Write out the records below verbatim, from the first line through the line that contains "pos(1486,1237)", and stop there.

**********

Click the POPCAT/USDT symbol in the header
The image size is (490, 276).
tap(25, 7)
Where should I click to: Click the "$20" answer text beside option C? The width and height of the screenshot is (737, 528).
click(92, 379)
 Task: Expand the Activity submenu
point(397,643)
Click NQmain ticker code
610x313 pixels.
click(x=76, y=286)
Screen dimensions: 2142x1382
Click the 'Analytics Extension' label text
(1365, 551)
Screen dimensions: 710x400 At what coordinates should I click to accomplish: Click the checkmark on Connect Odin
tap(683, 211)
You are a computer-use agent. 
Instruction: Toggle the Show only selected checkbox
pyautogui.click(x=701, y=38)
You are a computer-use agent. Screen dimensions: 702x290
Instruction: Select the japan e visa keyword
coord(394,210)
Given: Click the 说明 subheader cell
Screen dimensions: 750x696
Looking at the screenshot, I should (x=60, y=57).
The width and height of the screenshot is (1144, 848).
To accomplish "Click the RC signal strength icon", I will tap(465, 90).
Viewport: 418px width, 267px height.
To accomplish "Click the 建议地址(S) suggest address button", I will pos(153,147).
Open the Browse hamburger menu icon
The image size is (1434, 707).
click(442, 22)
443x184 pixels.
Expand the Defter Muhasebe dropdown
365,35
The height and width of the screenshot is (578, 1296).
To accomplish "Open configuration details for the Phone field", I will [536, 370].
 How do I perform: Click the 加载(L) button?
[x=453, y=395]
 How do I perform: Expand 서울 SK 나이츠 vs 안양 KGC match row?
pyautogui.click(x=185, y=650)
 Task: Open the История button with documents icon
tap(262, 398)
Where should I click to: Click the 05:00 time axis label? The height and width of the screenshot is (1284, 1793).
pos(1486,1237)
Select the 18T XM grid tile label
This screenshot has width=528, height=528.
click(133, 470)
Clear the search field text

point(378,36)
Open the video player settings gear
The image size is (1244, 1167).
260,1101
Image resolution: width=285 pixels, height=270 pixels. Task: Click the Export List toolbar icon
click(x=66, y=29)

**********

■ **WRITTEN REPLY**:
Click the POPCAT/USDT symbol in the header
The image size is (490, 276).
tap(25, 7)
Where should I click to: Click the "$20" answer text beside option C? The width and height of the screenshot is (737, 528).
click(92, 379)
 Task: Expand the Activity submenu
point(397,643)
Click NQmain ticker code
610x313 pixels.
click(x=76, y=286)
Screen dimensions: 2142x1382
Click the 'Analytics Extension' label text
(1365, 551)
Screen dimensions: 710x400 At what coordinates should I click to accomplish: Click the checkmark on Connect Odin
tap(683, 211)
You are a computer-use agent. 
Instruction: Toggle the Show only selected checkbox
pyautogui.click(x=701, y=38)
You are a computer-use agent. Screen dimensions: 702x290
Instruction: Select the japan e visa keyword
coord(394,210)
Given: Click the 说明 subheader cell
Screen dimensions: 750x696
Looking at the screenshot, I should (x=60, y=57).
The width and height of the screenshot is (1144, 848).
To accomplish "Click the RC signal strength icon", I will tap(465, 90).
Viewport: 418px width, 267px height.
To accomplish "Click the 建议地址(S) suggest address button", I will pos(153,147).
Open the Browse hamburger menu icon
The image size is (1434, 707).
click(442, 22)
443x184 pixels.
Expand the Defter Muhasebe dropdown
365,35
The height and width of the screenshot is (578, 1296).
To accomplish "Open configuration details for the Phone field", I will [536, 370].
 How do I perform: Click the 加载(L) button?
[x=453, y=395]
 How do I perform: Expand 서울 SK 나이츠 vs 안양 KGC match row?
pyautogui.click(x=185, y=650)
 Task: Open the История button with documents icon
tap(262, 398)
Where should I click to: Click the 05:00 time axis label? The height and width of the screenshot is (1284, 1793).
pos(1486,1237)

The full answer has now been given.